Task prompt = Can you copy out, word for word, the rows from the line with "Click the like count next to Анна's thumbs-up" to the line with "pyautogui.click(x=164, y=1141)", both of those lines included? Leave the pictures out.

Task input =
========================================

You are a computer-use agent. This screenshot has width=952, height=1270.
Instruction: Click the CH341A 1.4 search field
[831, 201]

========================================

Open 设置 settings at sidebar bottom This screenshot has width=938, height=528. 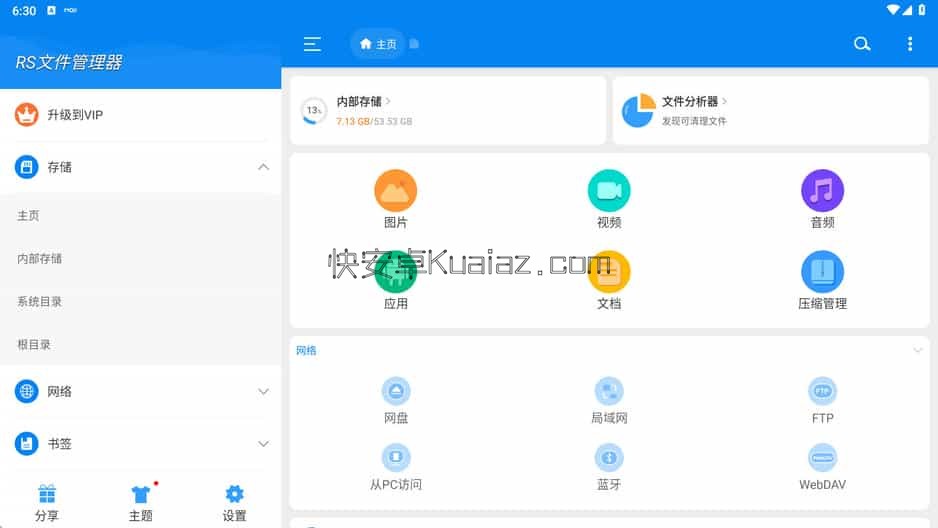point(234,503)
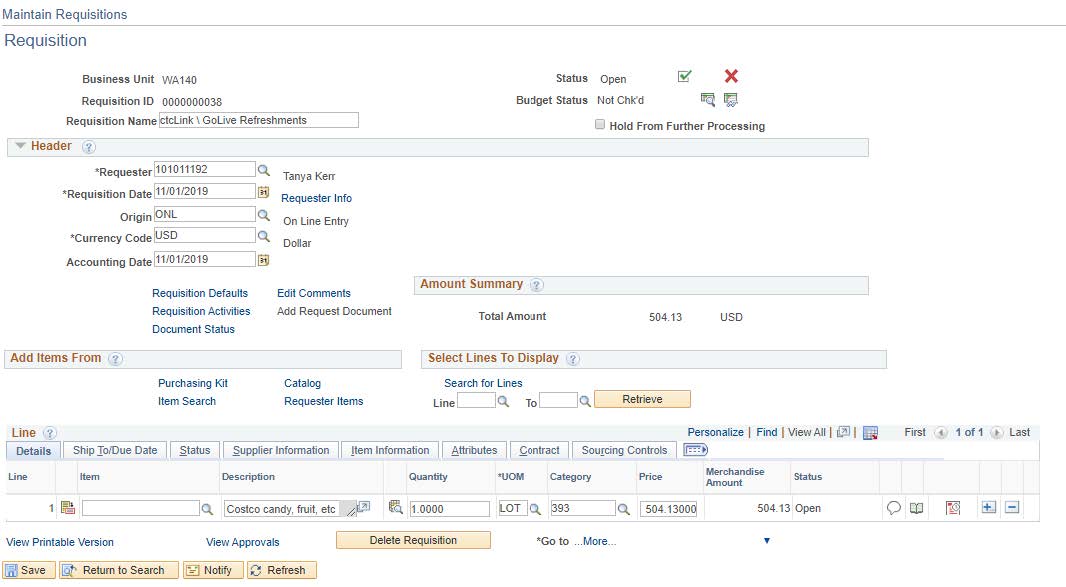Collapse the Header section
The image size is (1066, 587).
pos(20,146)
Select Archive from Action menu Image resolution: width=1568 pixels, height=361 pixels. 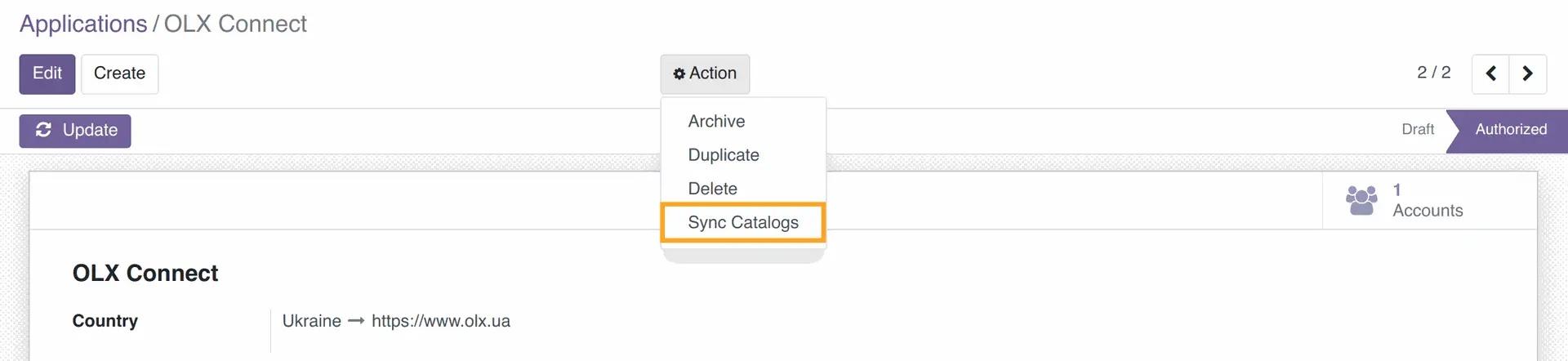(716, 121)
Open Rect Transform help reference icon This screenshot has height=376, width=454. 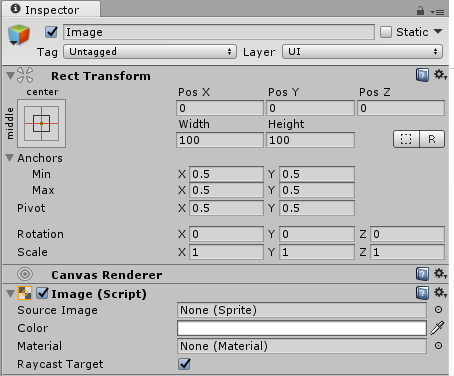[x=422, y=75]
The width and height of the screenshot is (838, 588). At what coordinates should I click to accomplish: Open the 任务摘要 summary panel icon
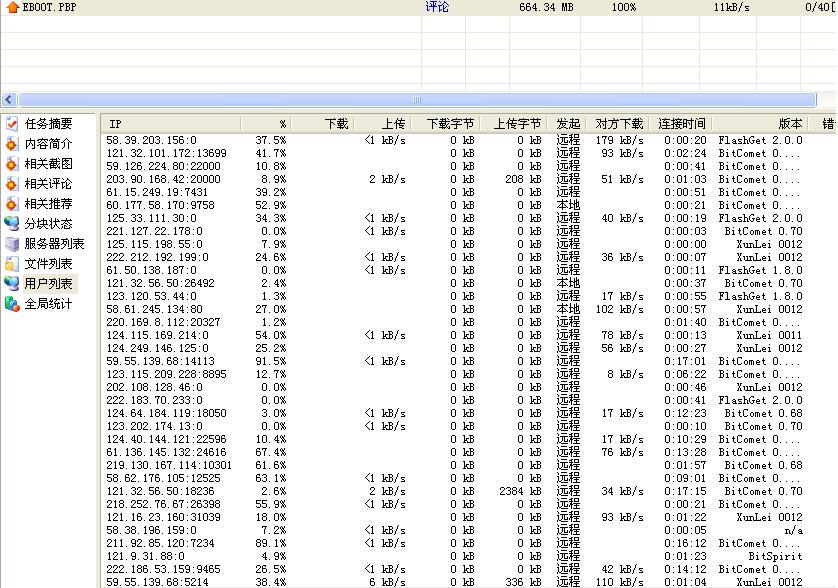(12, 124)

========================================

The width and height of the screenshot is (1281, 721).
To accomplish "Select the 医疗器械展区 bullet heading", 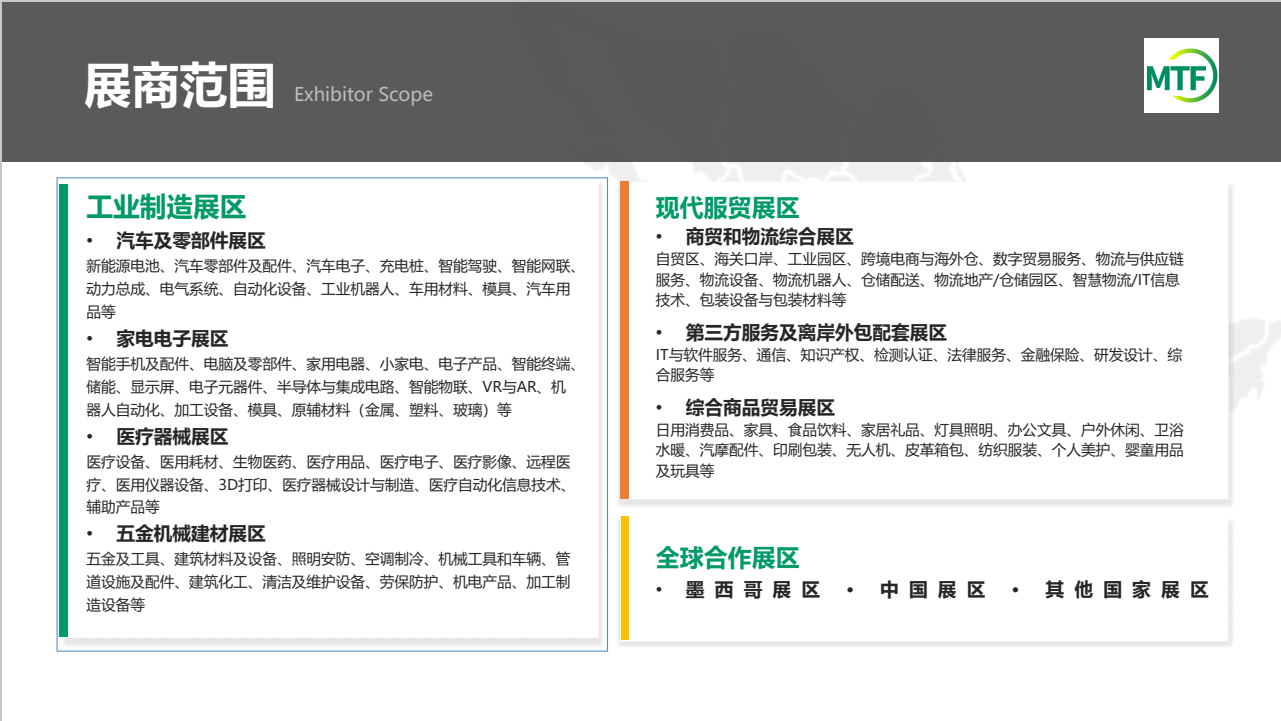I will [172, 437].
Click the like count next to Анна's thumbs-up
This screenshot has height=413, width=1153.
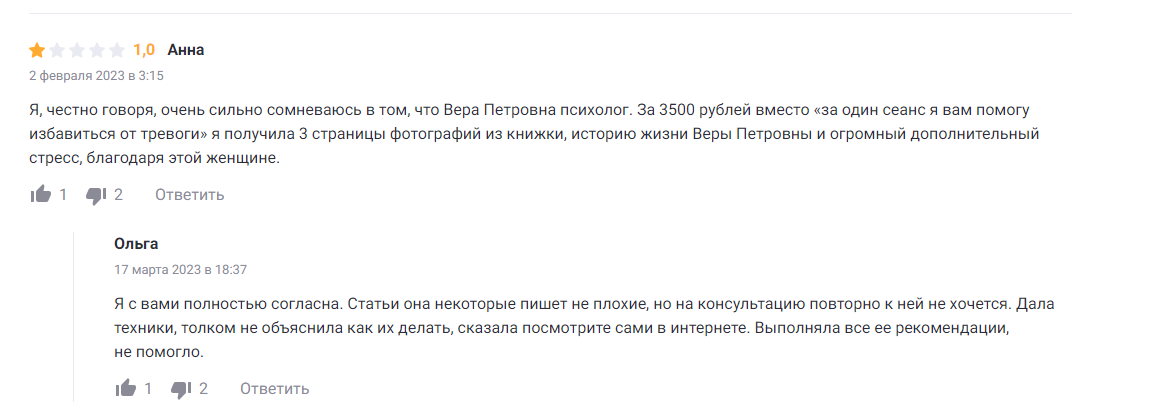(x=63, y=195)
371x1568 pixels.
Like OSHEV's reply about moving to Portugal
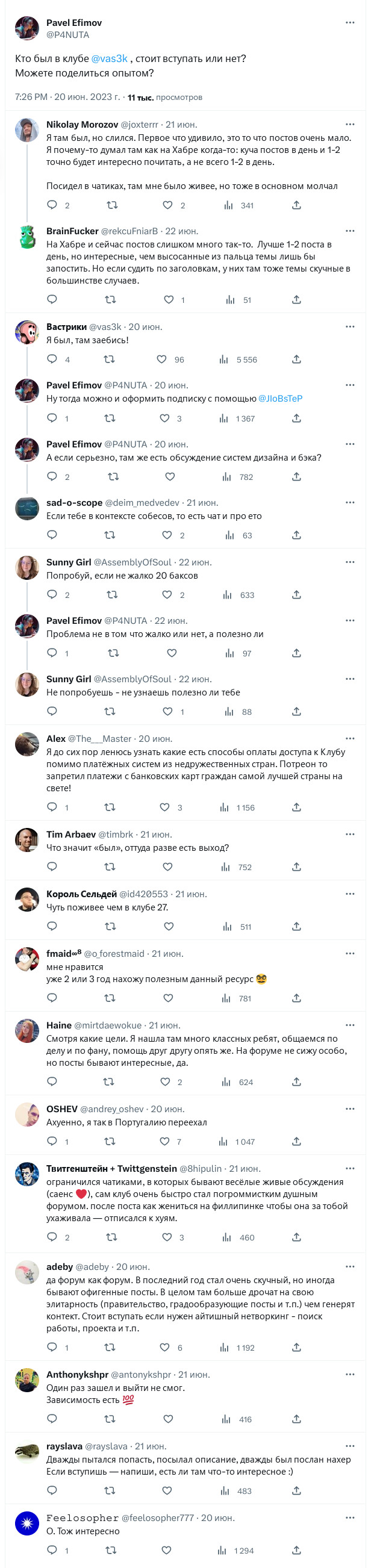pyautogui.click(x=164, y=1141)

========================================

The answer =
Click the like count next to Анна's thumbs-up
This screenshot has height=413, width=1153.
(x=63, y=195)
371x1568 pixels.
Like OSHEV's reply about moving to Portugal
pyautogui.click(x=164, y=1141)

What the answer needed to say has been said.